Apart from the pictures, which must be omitted, restate the data exactly.

═════ RECORDS TO USE

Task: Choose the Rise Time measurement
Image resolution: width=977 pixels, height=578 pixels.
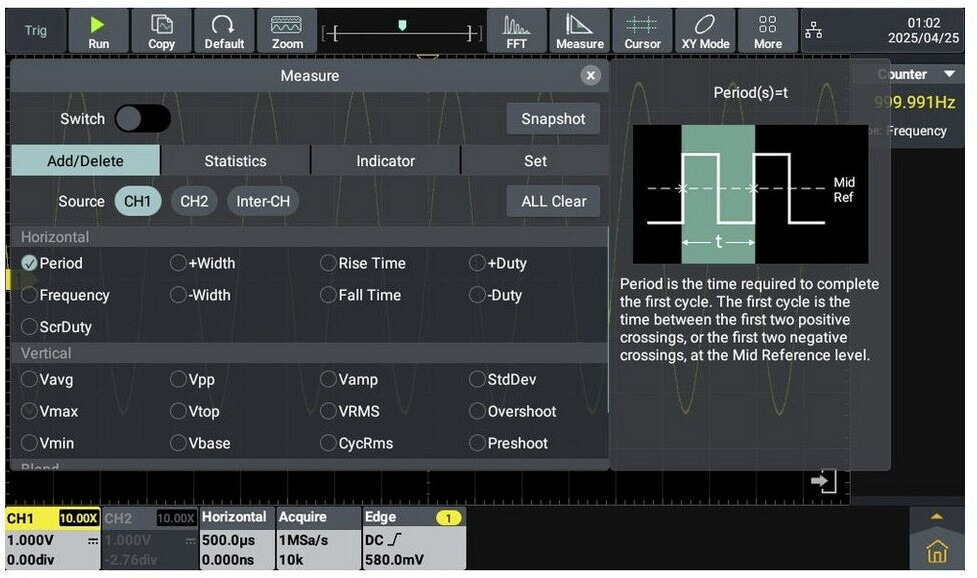Action: 329,264
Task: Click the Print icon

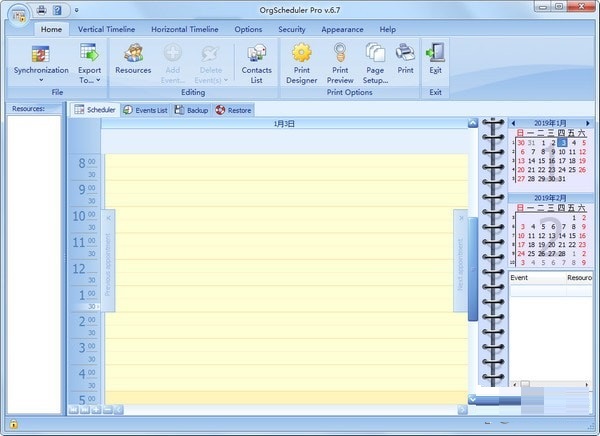Action: click(x=405, y=53)
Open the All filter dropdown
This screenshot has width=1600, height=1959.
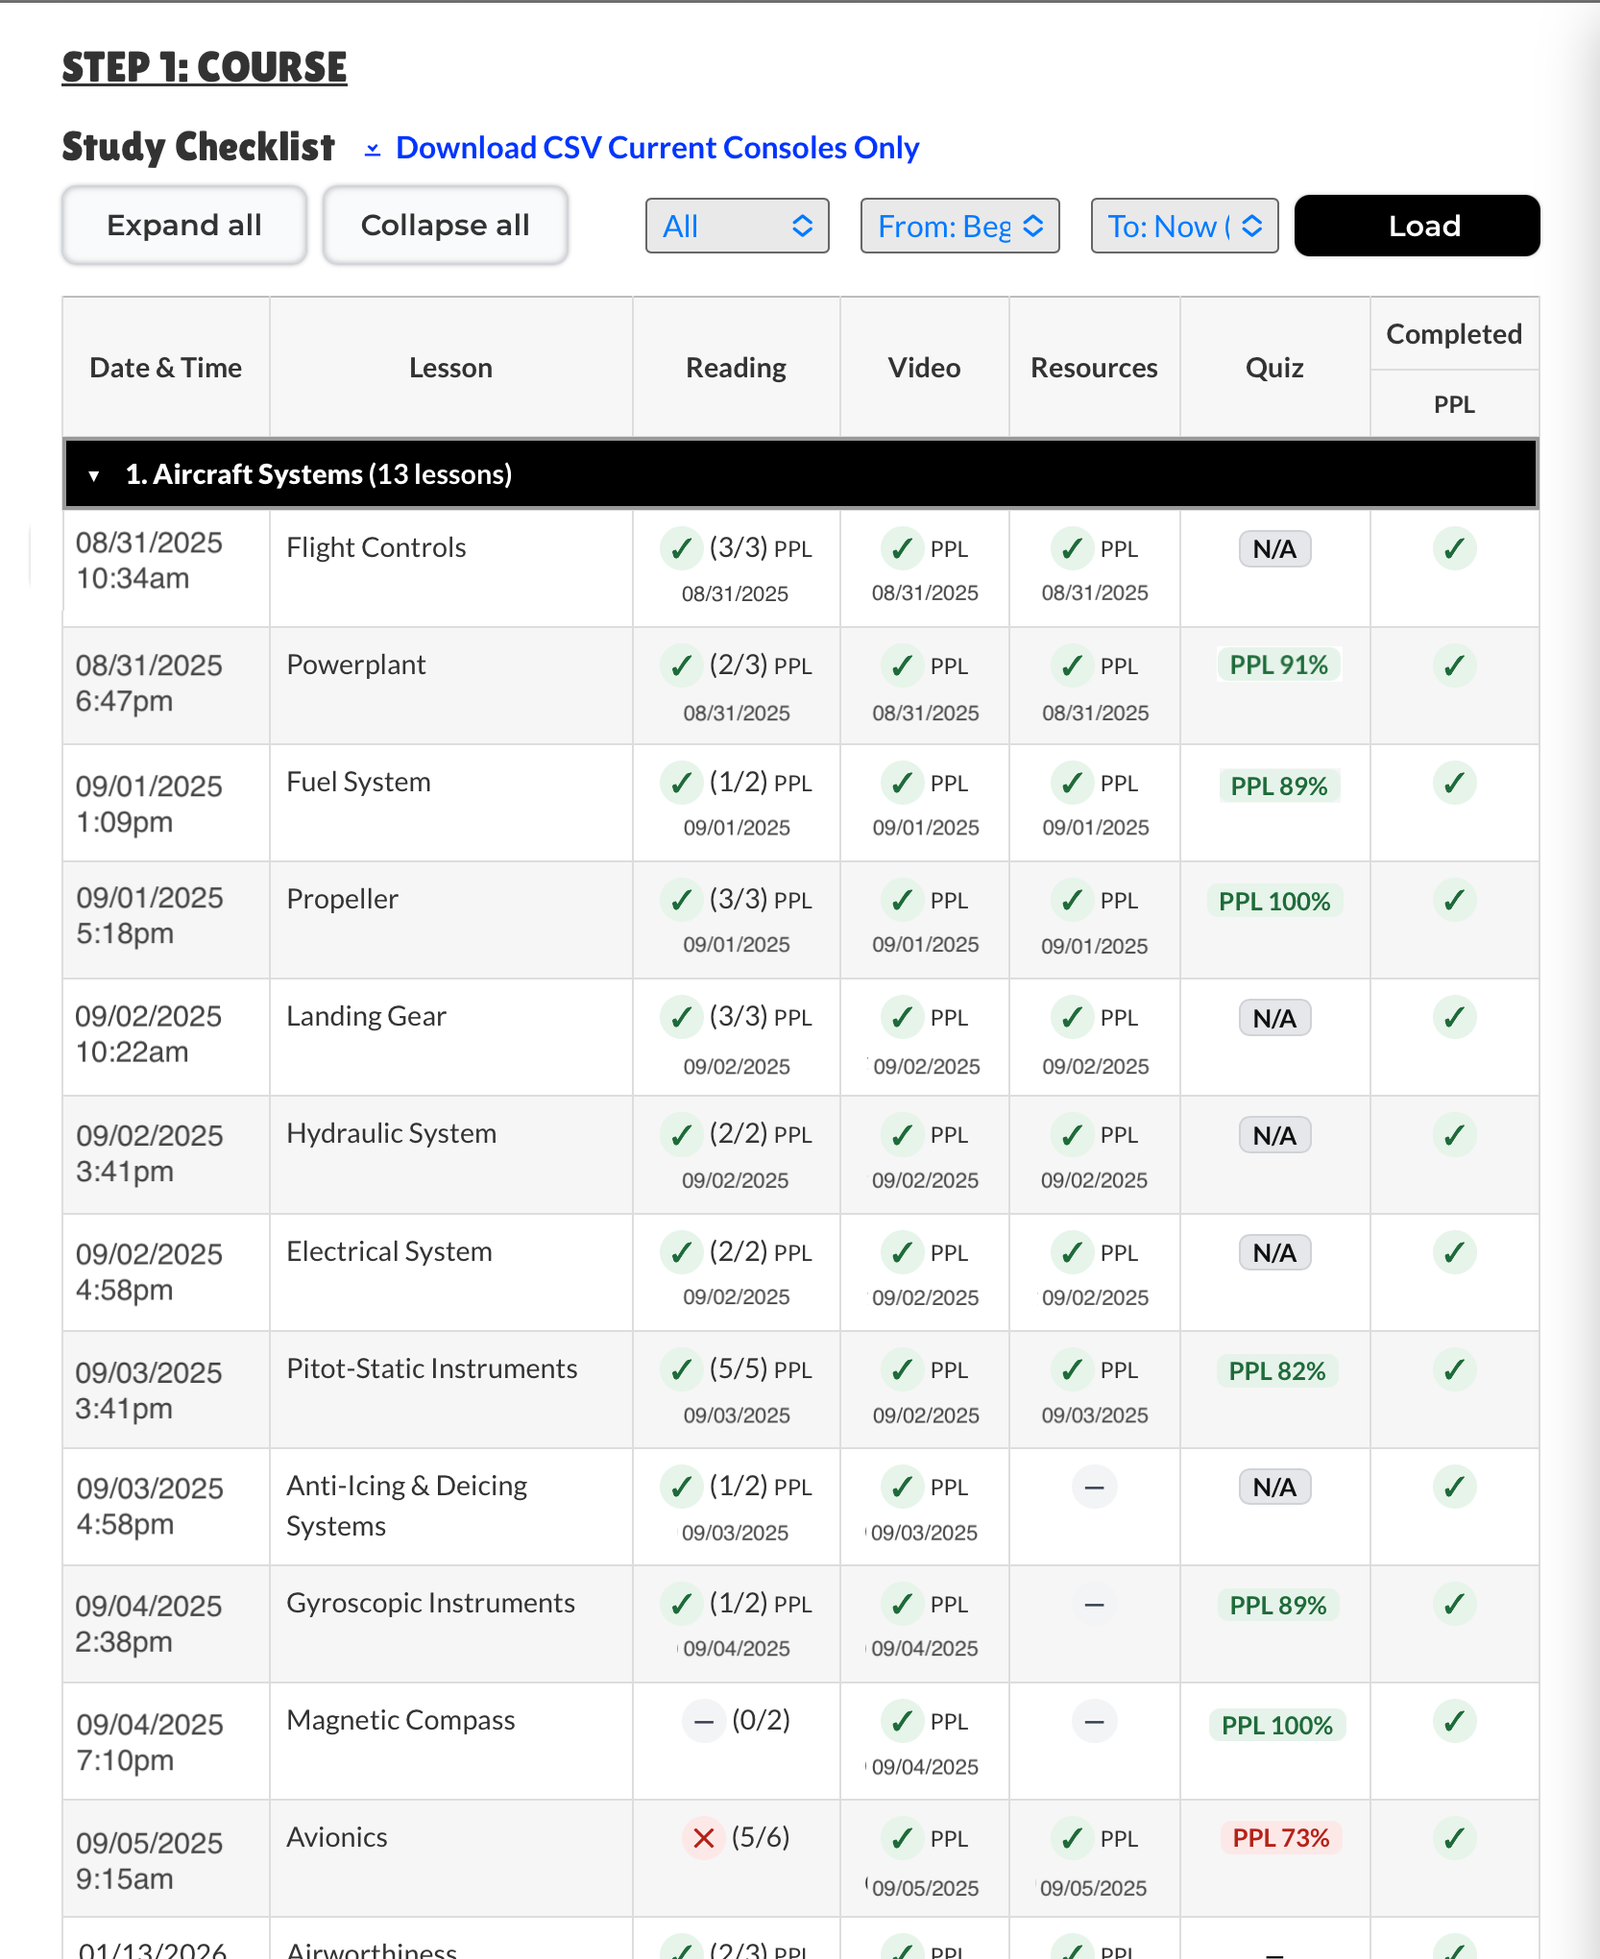pyautogui.click(x=737, y=226)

══════════

RESULT »
Task: Choose the Rise Time measurement
Image resolution: width=977 pixels, height=578 pixels.
Action: 329,264
Task: Click the Print icon

Action: click(x=405, y=53)
Open the All filter dropdown
This screenshot has width=1600, height=1959.
pyautogui.click(x=737, y=226)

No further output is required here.